Difficile de décrire l'enthousiasme éprouvé à lire ces lignes parfaites. Choir, c'est une affaire de style, de ton. Dans le sujet, on est souvent proche de la science-fiction, dans ce côté apocalyptique, nihiliste, post-nucléaire, disons. Le narrateur fait la chronique de la vie à Choir, île perdue au milieu du monde, véritable condensé de toutes les misères possibles. Les habitants y sont égoïstes, violents, jaloux, désespérés, cannibales, incestueux, sadiques, mesquins, leurs seuls loisirs consistant à faire le plus de mal possible au voisin, et à attendre le retour improbable d'Illinuk, Messie légendaire qui seul a pu un jour s'évader de l'île. Chaque paragraphe (le livre est constitué d'une suite de courts motifs, un peu comme L'Autofictif) constitue une nouvelle raison de s'affliger devant cette misérable vie des habitants de Choir : Chevillard attaque par tous les angles, les rapports humains, la géographie, la faune, la religion, le travail, les fêtes, etc., avec à chaque fois une façon de boucher complètement l'horizon. Tout est noir et désespéré, sans évasion possible ; si on parle d'amour, c'est pour en montrer l'inanité, si on parle d'espoir, c'est pour s'en moquer.

Sujet déjà formidable, qui parvient à être souvent hilarant alors qu'on est dans la pure tragédie. Mais, comme je le disais, c'est l'écriture-même qui constitue le sujet principal de Choir : pour le coup, l'imagination déjà sidérante de Chevillard est ici à son summum. Le style est complexe, recherché, riche jusqu'à l'insensé parfois. En quelques lignes, il parvient à glacer les os par sa concision, concision qui pourtant emprunte des voies très sophistiquées. Pourtant, jamais Chevillard ne tombe dans le vain exercice de style, écueil dans lequel il a pu lui arriver de tomber jadis : on est sans cesse étonné par la sincérité qui émane de ces lignes, par ce goût du désespoir, du ricanement, de la détresse. Bouleversant, Choir l'est comme un roman de Beckett, référence évidente et qui prend ici tout son sens. Chevillard a lu Beckett, mais ne le cite pas béatement : il invente une autre langue, une autre façon de condamner irrémédiablement le monde et la société. Il y a aussi beaucoup de Michaux là-dedans, dans ces descriptions ethnographiques d'un peuple entièrement inventé, avec ses codes, son vocaulaire, ses rites. Les habitants de Choir sont d'une troublante vérité, peut-être parce qu'ils ressemblent simplement au monde des Humains dans son ensemble. C'est ça qui est le plus beau dans ce roman : une manière de faire de la métaphysique par le petit bout de la lorgnette, par la longue description d'un quotidien.

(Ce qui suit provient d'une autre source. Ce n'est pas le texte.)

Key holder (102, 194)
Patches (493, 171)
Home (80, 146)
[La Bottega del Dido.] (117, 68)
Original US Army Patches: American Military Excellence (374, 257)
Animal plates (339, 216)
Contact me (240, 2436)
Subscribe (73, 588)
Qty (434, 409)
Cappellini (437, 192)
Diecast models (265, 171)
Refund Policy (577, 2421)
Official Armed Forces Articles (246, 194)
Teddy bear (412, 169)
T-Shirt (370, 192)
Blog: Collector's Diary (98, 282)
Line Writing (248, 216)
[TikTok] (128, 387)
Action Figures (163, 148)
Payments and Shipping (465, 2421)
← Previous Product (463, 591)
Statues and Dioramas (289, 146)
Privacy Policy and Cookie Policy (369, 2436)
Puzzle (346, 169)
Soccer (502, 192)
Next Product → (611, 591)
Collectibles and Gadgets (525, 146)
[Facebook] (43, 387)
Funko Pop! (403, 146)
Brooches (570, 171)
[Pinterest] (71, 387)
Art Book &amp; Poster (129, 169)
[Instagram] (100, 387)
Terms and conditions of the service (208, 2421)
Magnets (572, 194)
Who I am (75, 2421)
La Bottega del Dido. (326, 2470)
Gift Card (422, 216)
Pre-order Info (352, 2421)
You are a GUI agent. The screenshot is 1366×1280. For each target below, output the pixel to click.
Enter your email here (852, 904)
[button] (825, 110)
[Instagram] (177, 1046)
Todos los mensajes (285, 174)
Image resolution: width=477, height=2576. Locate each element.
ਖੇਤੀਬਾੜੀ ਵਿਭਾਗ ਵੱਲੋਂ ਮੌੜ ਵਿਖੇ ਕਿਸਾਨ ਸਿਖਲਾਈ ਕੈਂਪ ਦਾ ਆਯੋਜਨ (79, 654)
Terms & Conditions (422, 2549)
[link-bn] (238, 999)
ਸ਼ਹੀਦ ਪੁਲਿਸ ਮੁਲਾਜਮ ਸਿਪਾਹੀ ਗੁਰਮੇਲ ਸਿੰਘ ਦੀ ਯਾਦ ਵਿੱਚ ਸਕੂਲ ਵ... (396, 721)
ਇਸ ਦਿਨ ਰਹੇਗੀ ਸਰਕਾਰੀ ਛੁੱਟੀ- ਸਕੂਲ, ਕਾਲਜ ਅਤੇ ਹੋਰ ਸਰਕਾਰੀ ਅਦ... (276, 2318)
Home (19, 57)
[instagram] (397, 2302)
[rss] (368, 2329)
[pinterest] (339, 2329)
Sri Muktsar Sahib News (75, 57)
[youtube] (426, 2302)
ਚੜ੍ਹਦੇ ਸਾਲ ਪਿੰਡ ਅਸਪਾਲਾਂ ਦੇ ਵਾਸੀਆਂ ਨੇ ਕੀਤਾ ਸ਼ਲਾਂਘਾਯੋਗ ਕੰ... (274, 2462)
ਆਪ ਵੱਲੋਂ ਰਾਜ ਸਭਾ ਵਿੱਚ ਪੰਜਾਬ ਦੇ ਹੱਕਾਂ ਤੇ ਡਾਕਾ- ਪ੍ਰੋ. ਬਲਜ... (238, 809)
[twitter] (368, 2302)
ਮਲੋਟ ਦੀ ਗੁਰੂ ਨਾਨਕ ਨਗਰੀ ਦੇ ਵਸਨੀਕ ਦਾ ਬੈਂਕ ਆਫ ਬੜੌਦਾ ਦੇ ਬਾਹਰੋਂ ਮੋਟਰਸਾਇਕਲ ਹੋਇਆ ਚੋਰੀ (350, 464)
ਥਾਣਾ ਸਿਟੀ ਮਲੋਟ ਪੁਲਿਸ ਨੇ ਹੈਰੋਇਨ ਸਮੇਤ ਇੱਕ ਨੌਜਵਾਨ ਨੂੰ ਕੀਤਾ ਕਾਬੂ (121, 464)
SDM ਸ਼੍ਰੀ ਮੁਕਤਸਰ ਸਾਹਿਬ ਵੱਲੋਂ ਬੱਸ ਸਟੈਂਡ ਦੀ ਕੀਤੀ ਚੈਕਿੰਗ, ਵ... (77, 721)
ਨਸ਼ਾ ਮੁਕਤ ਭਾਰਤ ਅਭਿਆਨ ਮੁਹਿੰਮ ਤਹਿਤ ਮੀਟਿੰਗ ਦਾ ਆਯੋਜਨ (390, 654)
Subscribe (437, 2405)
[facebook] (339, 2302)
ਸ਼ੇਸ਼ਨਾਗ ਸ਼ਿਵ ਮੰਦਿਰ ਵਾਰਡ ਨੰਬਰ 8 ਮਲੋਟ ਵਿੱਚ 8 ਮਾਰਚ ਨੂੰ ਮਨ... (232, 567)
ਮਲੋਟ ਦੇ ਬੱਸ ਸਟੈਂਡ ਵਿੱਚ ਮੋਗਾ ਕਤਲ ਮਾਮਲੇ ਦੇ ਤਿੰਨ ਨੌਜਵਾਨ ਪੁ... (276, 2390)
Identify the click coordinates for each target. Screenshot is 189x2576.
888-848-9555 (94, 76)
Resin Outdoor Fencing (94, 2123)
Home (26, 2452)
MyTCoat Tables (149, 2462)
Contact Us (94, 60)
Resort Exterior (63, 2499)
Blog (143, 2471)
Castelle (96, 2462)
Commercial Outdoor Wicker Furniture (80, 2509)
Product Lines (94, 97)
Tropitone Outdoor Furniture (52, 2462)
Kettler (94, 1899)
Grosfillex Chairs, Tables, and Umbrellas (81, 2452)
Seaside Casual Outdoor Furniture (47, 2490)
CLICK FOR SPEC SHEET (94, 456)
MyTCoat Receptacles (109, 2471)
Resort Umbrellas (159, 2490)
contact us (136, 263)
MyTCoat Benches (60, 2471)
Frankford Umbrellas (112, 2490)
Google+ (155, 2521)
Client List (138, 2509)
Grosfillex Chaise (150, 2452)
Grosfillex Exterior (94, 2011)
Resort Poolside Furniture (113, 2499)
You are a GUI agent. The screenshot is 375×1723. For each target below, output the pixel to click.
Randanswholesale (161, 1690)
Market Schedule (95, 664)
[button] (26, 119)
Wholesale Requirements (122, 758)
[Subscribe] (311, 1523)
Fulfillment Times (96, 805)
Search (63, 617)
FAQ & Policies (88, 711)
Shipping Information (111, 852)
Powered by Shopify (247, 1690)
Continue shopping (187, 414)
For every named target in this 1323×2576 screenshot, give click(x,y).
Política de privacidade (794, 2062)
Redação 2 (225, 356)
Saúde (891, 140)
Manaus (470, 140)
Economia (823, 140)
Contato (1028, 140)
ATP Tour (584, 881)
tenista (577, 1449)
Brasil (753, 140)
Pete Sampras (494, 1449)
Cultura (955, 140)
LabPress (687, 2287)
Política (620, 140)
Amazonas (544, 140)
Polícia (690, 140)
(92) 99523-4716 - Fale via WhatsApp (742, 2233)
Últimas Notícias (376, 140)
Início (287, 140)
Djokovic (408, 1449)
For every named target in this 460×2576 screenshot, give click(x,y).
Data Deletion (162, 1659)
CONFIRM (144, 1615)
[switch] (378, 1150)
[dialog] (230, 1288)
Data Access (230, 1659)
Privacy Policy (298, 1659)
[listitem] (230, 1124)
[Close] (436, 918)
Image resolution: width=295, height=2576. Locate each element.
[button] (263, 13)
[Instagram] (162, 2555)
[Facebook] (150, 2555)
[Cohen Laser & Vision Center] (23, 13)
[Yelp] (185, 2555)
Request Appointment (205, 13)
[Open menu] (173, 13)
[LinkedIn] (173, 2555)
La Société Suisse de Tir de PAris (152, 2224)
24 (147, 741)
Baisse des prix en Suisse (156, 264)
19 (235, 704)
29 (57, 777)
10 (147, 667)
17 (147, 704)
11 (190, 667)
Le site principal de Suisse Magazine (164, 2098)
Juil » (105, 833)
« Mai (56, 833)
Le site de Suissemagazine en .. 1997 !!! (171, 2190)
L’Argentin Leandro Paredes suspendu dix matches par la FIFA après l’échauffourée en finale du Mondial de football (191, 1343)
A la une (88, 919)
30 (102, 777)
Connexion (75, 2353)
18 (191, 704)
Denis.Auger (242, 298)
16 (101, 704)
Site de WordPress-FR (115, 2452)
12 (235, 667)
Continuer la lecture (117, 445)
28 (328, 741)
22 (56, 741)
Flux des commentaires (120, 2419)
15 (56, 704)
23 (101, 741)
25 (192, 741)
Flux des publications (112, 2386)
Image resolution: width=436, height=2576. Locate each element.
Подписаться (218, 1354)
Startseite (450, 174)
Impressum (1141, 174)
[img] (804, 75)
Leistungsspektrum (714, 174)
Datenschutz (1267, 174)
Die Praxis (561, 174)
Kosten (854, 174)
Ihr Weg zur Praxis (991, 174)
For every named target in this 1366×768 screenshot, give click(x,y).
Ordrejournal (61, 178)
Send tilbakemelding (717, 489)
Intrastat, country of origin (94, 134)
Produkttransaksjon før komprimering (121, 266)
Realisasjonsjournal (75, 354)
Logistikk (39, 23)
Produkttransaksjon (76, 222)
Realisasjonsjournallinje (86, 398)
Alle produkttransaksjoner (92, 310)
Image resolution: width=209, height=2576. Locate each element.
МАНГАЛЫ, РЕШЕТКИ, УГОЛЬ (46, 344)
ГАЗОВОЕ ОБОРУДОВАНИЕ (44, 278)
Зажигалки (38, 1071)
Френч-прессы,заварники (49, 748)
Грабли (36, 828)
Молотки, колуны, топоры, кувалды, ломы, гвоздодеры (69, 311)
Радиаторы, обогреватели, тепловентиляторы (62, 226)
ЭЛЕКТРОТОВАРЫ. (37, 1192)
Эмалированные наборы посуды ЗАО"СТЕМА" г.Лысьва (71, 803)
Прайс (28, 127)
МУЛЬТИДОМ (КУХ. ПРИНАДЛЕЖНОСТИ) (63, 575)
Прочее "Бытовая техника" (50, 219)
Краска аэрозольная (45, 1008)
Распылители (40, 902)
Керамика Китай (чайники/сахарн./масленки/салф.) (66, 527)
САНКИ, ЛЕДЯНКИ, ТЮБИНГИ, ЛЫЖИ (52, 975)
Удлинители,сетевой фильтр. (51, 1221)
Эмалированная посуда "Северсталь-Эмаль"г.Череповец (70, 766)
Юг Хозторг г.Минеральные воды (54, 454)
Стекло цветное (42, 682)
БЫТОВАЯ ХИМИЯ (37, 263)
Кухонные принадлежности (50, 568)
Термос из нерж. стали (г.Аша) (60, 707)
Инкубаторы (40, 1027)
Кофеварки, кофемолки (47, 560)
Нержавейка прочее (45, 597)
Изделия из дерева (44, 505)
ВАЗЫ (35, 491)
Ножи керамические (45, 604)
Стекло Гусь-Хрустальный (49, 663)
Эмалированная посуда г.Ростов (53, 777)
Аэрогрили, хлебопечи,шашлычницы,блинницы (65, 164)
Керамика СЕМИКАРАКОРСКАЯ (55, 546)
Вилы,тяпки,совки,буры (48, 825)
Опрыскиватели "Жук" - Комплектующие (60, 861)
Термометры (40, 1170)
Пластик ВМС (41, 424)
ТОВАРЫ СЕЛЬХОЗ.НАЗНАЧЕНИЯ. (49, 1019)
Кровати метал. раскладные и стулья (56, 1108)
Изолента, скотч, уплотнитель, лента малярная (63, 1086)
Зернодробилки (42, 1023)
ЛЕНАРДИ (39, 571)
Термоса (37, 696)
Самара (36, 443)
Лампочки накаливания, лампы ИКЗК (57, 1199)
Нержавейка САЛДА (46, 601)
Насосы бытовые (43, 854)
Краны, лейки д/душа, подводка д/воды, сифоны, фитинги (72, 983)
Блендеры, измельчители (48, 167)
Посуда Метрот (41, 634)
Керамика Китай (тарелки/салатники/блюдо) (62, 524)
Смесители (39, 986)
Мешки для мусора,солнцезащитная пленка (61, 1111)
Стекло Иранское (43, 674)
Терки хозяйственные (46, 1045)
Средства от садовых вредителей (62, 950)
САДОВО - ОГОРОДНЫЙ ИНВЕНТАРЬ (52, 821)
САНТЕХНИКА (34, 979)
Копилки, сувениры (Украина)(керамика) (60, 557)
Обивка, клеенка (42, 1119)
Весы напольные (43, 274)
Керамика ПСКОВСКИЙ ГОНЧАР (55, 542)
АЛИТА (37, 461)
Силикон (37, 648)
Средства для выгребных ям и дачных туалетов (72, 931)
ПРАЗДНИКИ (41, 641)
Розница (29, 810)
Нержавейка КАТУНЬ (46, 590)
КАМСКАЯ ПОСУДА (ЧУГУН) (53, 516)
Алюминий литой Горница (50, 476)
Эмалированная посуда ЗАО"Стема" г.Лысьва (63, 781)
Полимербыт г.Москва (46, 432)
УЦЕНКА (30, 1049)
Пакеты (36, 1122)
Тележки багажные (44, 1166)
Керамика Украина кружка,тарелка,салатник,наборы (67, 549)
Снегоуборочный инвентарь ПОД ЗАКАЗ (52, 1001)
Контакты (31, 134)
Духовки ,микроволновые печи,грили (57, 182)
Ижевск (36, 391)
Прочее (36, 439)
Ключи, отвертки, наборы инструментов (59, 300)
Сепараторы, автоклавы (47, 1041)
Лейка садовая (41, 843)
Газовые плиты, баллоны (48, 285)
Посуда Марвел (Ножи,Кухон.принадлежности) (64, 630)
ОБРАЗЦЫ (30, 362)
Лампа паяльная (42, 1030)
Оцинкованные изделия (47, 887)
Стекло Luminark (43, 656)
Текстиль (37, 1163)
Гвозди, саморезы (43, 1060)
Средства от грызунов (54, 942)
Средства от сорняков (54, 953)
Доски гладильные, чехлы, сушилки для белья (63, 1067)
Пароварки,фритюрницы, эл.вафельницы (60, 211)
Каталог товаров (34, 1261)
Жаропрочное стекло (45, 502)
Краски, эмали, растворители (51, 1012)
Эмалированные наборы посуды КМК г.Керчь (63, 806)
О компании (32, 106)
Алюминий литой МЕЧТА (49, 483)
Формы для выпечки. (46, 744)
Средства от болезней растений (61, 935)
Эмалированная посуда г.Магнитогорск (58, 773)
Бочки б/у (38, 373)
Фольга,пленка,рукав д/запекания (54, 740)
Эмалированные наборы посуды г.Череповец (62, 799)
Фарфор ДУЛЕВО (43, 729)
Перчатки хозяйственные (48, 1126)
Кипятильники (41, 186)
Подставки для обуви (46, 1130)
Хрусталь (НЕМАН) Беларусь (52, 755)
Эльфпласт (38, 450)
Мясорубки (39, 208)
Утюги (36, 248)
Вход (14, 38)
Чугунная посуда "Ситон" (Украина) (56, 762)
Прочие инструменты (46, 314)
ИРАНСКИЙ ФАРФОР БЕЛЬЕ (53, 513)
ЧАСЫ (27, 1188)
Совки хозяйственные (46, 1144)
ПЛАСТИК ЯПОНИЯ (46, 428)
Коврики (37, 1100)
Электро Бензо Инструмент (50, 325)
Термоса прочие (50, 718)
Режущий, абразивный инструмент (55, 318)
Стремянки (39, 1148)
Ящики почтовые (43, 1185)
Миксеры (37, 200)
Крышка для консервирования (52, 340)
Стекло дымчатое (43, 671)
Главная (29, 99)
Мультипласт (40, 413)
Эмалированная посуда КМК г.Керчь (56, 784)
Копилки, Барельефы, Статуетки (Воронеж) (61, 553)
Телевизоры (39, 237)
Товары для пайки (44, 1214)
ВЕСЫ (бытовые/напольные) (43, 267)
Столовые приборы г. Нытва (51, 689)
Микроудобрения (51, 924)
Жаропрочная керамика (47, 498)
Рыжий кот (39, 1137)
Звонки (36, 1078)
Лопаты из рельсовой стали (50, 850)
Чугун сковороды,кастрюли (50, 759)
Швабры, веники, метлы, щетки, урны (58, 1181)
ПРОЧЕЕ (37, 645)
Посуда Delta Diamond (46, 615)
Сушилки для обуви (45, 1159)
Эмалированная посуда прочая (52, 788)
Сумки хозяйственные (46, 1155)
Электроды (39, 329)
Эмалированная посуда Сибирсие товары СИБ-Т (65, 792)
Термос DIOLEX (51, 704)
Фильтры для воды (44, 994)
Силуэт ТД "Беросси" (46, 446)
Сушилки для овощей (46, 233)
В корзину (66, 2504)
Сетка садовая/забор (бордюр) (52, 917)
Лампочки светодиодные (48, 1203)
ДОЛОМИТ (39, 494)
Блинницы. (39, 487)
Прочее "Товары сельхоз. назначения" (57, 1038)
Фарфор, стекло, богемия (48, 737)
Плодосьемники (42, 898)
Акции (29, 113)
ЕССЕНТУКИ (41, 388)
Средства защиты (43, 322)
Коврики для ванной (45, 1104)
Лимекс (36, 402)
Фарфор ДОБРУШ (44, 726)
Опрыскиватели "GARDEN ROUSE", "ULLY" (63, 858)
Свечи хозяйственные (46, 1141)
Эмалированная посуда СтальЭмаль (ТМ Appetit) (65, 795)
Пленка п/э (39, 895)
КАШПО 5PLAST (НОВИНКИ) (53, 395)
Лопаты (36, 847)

Entre ces paragraphes "descriptifs" (mais sincèrement, c'est les amoindrir que de leur affubler cet adjectif), le roman décline tout un style tragique, au sens antique du terme, fait de longues suppliques, de récits épiques, de décrochages poétiques absolument énormes. Quand on ferme le livre, sur ces dernières pages bluffantes d'invention, on a vraiment l'impression d'avoir touché à quelque chose d'unique, une voix hyper-originale, une imagination insensée, un sens de l'écriture inouï. Chevillard est très très grand, et je vous supplie de cesser immédiatement de faire ce que vous faites pour vous précipiter sur ce chef-d'oeuvre au génie inversement proportionnel à son titre.